A word-for-word copy is needed of the line containing "Task: Click the Save recipe disk icon" and every line after it through the end of the records below, leaving out all pictures.

>>>

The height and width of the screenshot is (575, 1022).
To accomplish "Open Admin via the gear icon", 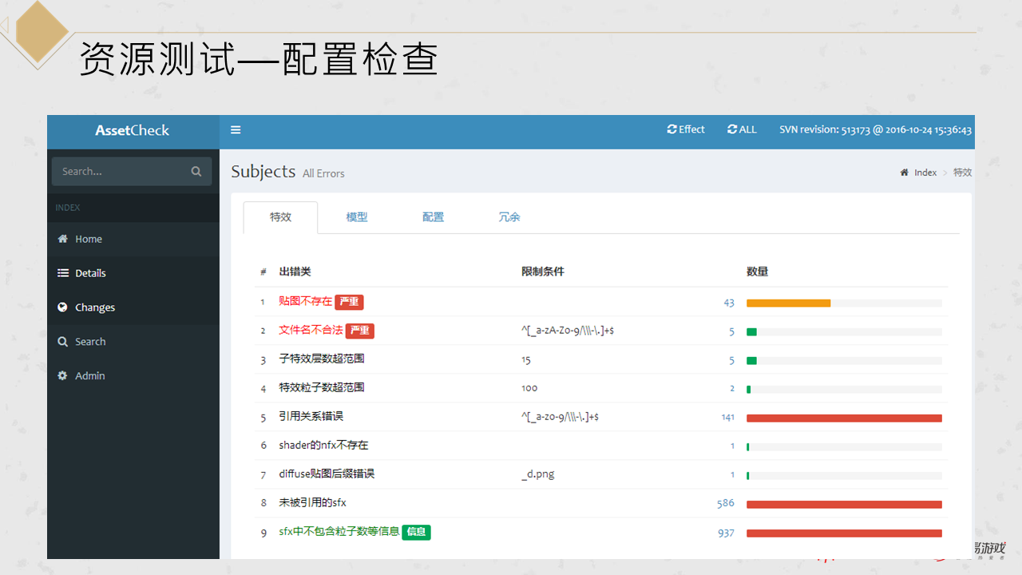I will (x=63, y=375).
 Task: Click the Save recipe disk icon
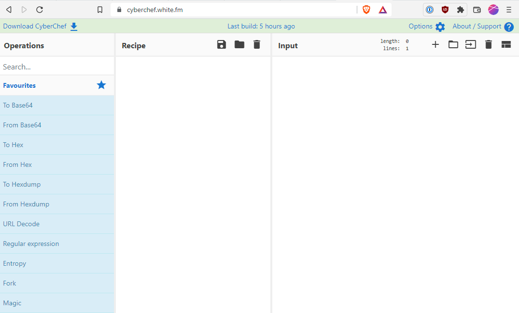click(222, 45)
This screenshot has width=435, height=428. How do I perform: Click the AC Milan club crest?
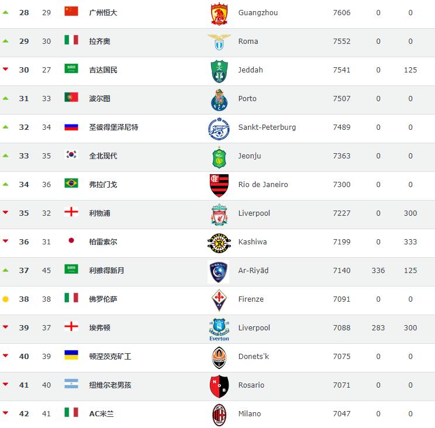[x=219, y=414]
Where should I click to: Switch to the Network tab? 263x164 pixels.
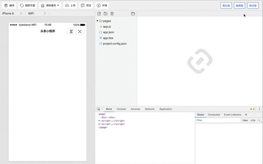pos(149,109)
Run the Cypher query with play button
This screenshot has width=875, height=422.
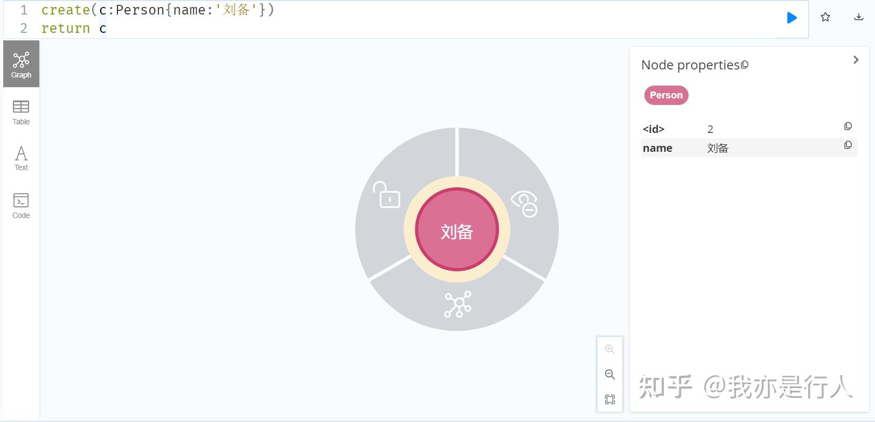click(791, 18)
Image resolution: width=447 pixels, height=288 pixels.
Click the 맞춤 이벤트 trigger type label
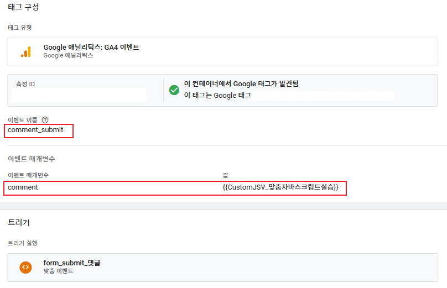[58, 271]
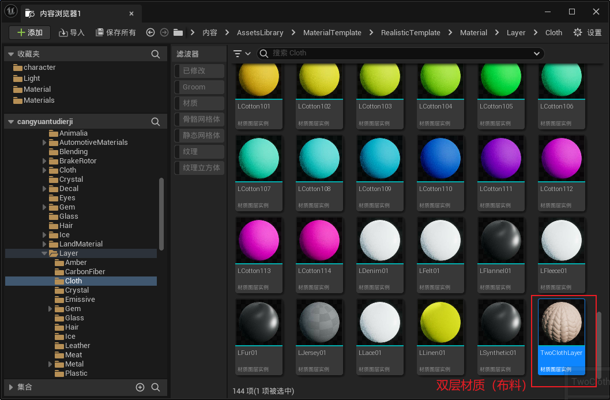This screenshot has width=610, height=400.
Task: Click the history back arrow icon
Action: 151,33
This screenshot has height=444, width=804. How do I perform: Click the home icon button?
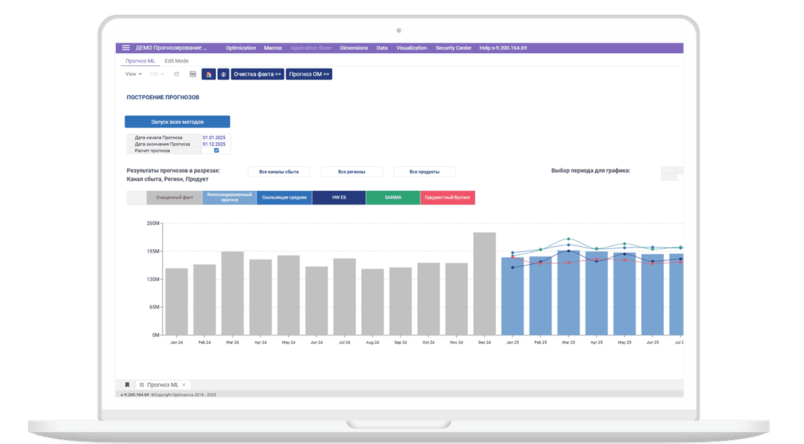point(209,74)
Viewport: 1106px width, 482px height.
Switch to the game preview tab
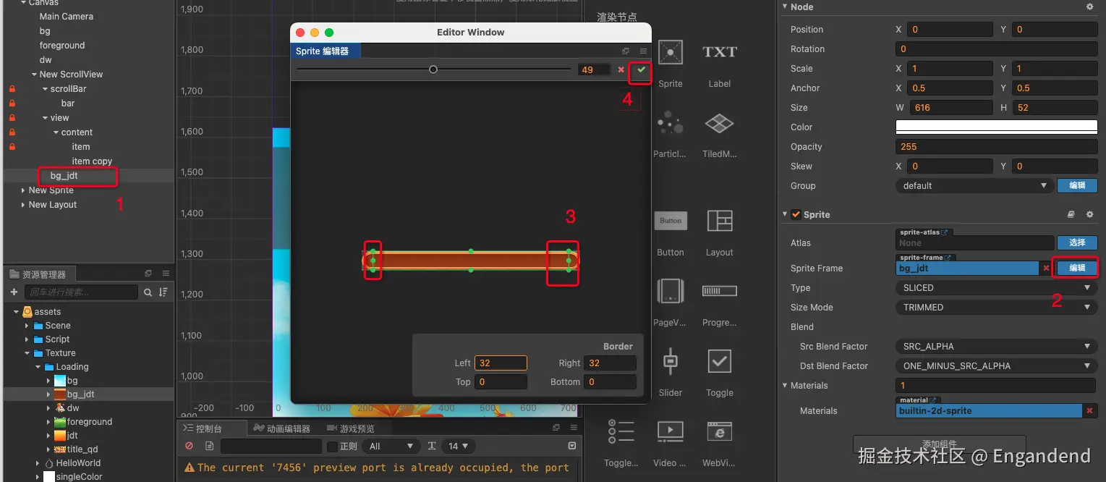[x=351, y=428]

<<<

> [Written answer]
 Task: Click the Save recipe disk icon
click(222, 45)
This screenshot has width=435, height=428. How do I perform: Click the AC Milan club crest?
[x=219, y=414]
Where should I click to: Switch to the Network tab? 263x164 pixels.
pos(149,109)
Run the Cypher query with play button
This screenshot has width=875, height=422.
click(791, 18)
Image resolution: width=447 pixels, height=288 pixels.
Click the 맞춤 이벤트 trigger type label
[58, 271]
This screenshot has width=610, height=400.
Task: Click the history back arrow icon
Action: 151,33
This screenshot has height=444, width=804. How do I perform: Click the home icon button?
point(209,74)
Viewport: 1106px width, 482px height.
Switch to the game preview tab
[x=351, y=428]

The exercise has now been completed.